SET PROBLEM
Copy out the records exactly, starting with the line that contains "Click the tag-shaped" and ending with the line that contains "will [x=914, y=144].", including both of those lines.
------ SUPPLIED RECORDS
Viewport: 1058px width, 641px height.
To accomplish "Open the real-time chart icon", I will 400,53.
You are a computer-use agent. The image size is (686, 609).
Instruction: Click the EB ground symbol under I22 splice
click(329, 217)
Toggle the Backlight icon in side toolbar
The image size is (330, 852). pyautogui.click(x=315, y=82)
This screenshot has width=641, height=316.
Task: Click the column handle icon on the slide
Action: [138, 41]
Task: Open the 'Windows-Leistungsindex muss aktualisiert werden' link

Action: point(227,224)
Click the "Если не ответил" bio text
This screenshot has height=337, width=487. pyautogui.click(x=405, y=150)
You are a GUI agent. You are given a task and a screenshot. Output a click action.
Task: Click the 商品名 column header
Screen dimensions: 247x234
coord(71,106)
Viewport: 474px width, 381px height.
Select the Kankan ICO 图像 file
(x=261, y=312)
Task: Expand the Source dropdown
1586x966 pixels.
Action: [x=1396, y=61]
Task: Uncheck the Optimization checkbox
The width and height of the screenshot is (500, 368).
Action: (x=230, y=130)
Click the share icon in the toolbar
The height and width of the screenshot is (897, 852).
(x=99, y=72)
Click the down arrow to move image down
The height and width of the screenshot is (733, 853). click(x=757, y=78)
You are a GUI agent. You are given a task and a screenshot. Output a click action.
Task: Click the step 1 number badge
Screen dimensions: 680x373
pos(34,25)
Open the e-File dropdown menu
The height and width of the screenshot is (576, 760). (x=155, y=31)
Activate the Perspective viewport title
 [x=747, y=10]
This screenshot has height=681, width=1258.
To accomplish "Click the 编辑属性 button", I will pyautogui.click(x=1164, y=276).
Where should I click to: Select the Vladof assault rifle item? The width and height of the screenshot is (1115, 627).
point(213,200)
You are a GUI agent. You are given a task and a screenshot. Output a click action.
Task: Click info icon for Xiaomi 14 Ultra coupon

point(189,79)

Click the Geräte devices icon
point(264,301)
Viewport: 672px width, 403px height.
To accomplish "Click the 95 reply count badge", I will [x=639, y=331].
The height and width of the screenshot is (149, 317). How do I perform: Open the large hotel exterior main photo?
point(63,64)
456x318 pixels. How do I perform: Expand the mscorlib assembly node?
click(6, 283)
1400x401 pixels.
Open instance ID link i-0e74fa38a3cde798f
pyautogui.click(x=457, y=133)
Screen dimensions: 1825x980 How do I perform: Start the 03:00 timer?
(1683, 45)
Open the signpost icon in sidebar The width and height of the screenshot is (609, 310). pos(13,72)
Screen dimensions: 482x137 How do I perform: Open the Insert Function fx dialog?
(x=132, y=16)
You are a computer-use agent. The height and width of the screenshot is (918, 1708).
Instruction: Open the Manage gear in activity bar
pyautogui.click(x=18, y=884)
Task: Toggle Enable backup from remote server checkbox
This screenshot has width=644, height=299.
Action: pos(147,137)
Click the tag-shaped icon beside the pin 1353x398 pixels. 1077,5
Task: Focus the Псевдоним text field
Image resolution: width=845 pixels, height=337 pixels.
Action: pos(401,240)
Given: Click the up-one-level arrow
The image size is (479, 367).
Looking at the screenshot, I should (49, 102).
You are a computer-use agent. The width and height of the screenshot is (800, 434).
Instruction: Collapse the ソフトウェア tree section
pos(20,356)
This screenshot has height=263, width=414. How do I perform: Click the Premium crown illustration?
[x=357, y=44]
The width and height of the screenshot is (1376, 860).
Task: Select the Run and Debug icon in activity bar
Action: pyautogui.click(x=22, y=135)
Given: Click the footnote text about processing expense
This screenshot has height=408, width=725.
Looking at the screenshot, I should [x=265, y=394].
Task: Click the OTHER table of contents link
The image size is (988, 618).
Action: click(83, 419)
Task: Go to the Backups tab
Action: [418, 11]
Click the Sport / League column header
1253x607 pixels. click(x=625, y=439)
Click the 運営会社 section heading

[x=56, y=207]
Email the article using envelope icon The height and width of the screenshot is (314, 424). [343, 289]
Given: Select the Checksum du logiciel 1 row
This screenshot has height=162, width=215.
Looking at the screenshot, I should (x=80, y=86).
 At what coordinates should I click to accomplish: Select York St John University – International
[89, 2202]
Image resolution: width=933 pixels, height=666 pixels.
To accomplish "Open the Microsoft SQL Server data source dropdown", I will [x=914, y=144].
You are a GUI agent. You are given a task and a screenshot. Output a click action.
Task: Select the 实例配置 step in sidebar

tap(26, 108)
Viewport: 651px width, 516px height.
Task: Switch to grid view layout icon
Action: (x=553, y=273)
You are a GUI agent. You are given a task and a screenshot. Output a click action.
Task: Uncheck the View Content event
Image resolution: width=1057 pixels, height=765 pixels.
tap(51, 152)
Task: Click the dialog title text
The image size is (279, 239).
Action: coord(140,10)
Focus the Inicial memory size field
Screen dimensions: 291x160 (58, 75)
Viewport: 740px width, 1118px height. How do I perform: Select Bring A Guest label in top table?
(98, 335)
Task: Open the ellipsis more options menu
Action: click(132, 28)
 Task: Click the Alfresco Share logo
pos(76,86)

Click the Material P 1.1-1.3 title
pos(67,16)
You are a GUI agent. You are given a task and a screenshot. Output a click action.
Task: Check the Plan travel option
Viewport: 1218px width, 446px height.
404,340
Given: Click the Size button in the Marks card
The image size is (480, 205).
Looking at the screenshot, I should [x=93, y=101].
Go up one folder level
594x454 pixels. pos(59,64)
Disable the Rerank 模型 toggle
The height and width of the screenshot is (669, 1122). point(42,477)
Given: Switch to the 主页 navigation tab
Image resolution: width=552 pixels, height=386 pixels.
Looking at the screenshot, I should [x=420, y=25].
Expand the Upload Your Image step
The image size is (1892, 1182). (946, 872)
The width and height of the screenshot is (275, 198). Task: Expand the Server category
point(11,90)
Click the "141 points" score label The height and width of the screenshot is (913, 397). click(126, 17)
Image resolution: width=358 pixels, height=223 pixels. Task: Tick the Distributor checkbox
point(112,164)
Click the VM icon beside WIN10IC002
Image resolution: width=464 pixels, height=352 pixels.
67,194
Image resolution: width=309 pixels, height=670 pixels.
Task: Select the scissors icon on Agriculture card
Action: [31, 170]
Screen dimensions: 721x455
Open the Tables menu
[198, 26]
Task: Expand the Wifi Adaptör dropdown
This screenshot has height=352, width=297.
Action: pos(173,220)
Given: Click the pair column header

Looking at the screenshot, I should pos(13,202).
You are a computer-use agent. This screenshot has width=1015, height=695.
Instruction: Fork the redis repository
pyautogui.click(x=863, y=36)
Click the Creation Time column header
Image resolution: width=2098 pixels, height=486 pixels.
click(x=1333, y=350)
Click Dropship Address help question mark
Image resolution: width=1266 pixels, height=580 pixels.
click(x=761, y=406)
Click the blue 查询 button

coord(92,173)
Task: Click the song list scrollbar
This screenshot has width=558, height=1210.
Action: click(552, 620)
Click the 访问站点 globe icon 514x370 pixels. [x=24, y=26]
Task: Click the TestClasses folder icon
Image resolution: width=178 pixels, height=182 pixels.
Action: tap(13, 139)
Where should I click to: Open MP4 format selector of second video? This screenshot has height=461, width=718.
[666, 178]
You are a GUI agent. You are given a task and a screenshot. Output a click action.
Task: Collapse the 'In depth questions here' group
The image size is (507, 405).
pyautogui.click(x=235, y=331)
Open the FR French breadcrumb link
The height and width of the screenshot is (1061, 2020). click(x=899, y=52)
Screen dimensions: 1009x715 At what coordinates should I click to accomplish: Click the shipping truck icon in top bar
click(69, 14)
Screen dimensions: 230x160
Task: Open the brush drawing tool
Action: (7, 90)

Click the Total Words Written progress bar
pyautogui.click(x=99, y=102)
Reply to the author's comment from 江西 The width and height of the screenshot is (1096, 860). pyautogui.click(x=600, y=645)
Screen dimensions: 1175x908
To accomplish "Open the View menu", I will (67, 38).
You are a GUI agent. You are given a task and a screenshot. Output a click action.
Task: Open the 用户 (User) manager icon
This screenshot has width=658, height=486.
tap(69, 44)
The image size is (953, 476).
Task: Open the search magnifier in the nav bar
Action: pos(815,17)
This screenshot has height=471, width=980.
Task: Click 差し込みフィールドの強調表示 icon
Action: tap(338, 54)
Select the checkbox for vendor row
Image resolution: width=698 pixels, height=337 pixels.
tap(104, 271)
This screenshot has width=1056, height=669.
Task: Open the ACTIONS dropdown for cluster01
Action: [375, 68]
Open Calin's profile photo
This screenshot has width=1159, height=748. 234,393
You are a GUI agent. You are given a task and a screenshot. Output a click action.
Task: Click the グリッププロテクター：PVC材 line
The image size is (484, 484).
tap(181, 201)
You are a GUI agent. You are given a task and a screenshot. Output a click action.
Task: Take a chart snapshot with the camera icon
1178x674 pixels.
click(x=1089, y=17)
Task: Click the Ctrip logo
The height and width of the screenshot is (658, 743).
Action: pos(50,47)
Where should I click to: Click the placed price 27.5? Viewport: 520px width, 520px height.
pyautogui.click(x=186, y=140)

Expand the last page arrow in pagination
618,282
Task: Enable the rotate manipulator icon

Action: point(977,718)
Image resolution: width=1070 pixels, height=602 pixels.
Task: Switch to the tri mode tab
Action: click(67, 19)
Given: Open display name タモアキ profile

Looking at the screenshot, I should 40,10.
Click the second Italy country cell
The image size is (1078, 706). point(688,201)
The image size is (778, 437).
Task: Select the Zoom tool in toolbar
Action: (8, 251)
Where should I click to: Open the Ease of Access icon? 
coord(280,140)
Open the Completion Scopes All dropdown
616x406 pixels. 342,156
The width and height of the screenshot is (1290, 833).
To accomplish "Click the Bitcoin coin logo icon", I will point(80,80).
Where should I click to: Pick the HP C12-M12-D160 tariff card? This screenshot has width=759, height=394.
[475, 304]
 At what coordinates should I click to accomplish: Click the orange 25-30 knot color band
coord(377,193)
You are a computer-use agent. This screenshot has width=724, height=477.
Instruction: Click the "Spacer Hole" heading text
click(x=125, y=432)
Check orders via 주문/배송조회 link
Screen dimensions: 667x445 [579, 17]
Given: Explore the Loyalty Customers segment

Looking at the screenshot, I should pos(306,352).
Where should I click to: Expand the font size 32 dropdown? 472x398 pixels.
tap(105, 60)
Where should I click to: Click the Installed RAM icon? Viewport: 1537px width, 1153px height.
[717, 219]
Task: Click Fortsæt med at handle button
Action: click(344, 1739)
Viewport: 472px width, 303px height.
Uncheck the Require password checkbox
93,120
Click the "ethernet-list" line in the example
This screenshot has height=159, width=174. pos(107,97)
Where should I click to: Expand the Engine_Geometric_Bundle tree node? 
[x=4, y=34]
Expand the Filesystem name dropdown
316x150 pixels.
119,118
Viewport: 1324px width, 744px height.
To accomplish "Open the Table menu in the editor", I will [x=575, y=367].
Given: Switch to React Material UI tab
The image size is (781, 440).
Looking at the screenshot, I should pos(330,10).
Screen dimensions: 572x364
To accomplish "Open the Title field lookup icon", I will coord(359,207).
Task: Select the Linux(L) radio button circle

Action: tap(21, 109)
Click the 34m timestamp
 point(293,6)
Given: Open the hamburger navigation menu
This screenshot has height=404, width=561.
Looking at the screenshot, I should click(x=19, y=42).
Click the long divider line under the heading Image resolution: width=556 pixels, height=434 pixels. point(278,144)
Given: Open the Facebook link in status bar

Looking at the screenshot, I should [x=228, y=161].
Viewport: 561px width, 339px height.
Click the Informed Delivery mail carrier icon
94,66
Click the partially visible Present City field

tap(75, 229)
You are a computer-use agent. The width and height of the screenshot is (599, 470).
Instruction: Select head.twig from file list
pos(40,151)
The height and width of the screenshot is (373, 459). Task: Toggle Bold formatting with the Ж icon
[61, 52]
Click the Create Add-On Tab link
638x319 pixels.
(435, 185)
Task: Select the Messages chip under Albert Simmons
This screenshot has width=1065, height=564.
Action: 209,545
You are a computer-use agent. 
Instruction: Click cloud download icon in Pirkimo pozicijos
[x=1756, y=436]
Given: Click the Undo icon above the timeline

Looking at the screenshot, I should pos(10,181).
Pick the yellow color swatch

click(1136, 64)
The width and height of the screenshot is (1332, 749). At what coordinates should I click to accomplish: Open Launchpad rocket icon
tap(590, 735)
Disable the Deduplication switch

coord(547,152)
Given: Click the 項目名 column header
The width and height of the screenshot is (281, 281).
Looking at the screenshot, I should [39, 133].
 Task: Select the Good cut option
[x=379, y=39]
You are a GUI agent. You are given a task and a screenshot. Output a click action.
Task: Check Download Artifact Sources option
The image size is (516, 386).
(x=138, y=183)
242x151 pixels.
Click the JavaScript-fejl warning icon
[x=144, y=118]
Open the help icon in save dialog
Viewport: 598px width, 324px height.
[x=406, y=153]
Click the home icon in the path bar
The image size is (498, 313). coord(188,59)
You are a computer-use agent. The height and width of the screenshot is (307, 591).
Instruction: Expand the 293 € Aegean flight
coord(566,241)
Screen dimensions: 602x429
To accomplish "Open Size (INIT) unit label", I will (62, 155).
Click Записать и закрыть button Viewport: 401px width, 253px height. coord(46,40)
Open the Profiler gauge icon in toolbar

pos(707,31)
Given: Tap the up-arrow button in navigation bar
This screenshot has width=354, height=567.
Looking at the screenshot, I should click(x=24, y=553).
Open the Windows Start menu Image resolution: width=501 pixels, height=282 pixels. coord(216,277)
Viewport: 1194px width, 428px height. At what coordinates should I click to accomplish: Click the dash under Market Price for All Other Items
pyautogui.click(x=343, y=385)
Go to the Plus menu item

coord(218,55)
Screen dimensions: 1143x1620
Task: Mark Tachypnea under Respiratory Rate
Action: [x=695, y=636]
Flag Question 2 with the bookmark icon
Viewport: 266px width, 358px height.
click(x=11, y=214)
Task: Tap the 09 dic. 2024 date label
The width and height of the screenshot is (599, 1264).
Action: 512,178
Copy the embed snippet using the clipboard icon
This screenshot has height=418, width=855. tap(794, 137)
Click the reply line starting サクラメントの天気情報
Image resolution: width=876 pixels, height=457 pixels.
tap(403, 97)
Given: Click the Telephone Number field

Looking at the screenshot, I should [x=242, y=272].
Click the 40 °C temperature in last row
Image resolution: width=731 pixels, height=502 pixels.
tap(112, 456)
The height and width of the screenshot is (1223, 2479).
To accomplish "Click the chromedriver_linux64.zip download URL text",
------------
EXERCISE ANSWER
Click the tag-shaped icon beside the pin 1353x398 pixels. 1077,5
Task: Focus the Псевдоним text field
Image resolution: width=845 pixels, height=337 pixels.
Action: pos(401,240)
Given: Click the up-one-level arrow
The image size is (479, 367).
Looking at the screenshot, I should (49, 102).
You are a computer-use agent. The width and height of the screenshot is (800, 434).
Instruction: Collapse the ソフトウェア tree section
pos(20,356)
This screenshot has height=263, width=414. How do I perform: Click the Premium crown illustration?
[x=357, y=44]
The width and height of the screenshot is (1376, 860).
Task: Select the Run and Debug icon in activity bar
Action: pyautogui.click(x=22, y=135)
Given: Click the footnote text about processing expense
This screenshot has height=408, width=725.
Looking at the screenshot, I should [x=265, y=394].
Task: Click the OTHER table of contents link
The image size is (988, 618).
Action: click(83, 419)
Task: Go to the Backups tab
Action: [418, 11]
Click the Sport / League column header
1253x607 pixels. click(x=625, y=439)
Click the 運営会社 section heading

[x=56, y=207]
Email the article using envelope icon The height and width of the screenshot is (314, 424). [343, 289]
Given: Select the Checksum du logiciel 1 row
This screenshot has height=162, width=215.
Looking at the screenshot, I should (x=80, y=86).
 At what coordinates should I click to accomplish: Select York St John University – International
[89, 2202]
Image resolution: width=933 pixels, height=666 pixels.
To accomplish "Open the Microsoft SQL Server data source dropdown", I will [x=914, y=144].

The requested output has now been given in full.